__DATA SHOWN__:
· · · ·
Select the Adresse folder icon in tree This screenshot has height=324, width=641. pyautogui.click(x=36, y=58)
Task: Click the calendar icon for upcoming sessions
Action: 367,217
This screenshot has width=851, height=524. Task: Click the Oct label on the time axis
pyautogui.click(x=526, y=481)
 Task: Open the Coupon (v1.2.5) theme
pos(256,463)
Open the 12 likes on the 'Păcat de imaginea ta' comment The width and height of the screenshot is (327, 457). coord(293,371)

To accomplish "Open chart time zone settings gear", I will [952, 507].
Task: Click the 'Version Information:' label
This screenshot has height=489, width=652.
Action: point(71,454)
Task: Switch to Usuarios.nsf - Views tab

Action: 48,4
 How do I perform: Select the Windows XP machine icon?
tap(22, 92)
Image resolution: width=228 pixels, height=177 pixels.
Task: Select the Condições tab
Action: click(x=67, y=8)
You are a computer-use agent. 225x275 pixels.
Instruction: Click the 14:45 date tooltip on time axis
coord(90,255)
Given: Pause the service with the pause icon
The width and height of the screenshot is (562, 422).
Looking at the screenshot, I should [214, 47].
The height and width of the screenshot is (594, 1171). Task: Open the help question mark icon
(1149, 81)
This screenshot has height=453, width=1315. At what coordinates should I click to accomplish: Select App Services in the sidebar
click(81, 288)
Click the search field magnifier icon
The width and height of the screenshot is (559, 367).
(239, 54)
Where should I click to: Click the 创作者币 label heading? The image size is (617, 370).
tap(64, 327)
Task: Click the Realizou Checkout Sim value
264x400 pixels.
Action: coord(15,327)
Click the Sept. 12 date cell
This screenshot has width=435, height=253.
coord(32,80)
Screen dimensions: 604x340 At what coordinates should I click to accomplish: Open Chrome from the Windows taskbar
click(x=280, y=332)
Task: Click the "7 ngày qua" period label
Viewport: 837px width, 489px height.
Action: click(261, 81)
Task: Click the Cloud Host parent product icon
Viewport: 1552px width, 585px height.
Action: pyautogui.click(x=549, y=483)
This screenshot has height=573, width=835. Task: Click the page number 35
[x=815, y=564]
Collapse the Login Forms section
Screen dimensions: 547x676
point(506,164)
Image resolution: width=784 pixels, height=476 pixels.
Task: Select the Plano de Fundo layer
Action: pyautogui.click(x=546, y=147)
· · · ·
__PROBLEM REQUIREMENTS__:
Copy the lines of material word for word, starting at the line that contains "Given: Pause the service with the pause icon" and ending after the line that contains "tap(64, 327)".

__WORKED ANSWER__:
Given: Pause the service with the pause icon
The width and height of the screenshot is (562, 422).
Looking at the screenshot, I should [214, 47].
The height and width of the screenshot is (594, 1171). Task: Open the help question mark icon
(1149, 81)
This screenshot has height=453, width=1315. At what coordinates should I click to accomplish: Select App Services in the sidebar
click(81, 288)
Click the search field magnifier icon
The width and height of the screenshot is (559, 367).
(239, 54)
Where should I click to: Click the 创作者币 label heading? The image size is (617, 370).
tap(64, 327)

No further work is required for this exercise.